Et que propose-t-on à ces quelques 4 500 000 chômeurs, toutes catégories confondues ? On leur jette de la poudre aux yeux, en tentant de leur faire croire qu’en les formant, un emploi leur tombera miraculeusement du ciel. Un miracle, voilà bien toute la politique de l’emploi qu’on nous propose aujourd’hui.

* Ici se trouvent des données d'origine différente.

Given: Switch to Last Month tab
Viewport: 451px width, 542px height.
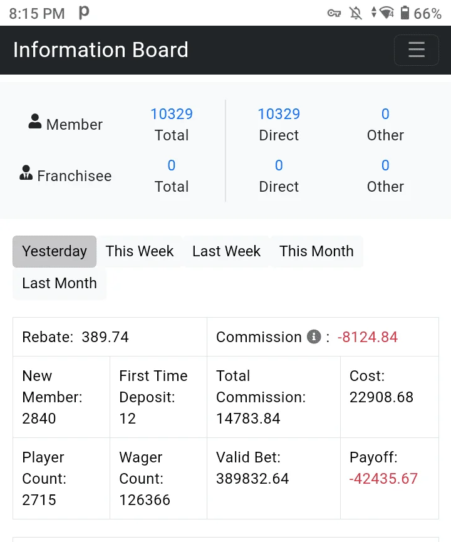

Le MNCP réaffirme que le problème tient dans l’intérêt que certains trouvent au chômage pour faire baisser le coût du travail et que la solution se trouve dans un choix politique radicalement différent, dans une plus juste répartition de l’activité et des richesses : 4 500 000 demandeurs pour, au mieux, 500 000 emplois, voilà une équation qui ne nécessite aucune formation mais certainement un changement de système !!! Etendu à l’échelle mondiale, c’est un peu plus de 700 000 emplois qui se créeront pour près de 200 000 000 de chômeurs (chiffres OIT).
Comme le MNCP l’a mainte fois proposé, le gouvernement doit accepter de discuter avec les organisations de chômeurs pour élaborer un plan d’urgence et une remise à plat des politiques de l’emploi qui, de pansements en replâtrage, ont aujourd’hui manifestement échoué.
Le MNCP exige que des mesures d’urgence soient enfin prises, notamment par la création immédiate de 400 000 emplois, le renforcement massif et pérenne des effectifs d’un Pôle Emploi uniquement dévolus à l’accompagnement des chômeurs, par le soutien aux associations et à l’ensemble de l’économie sociale et solidaire, créatrices de très nombreux emplois, et par la hausse immédiate de tous les minima sociaux de 250 euros.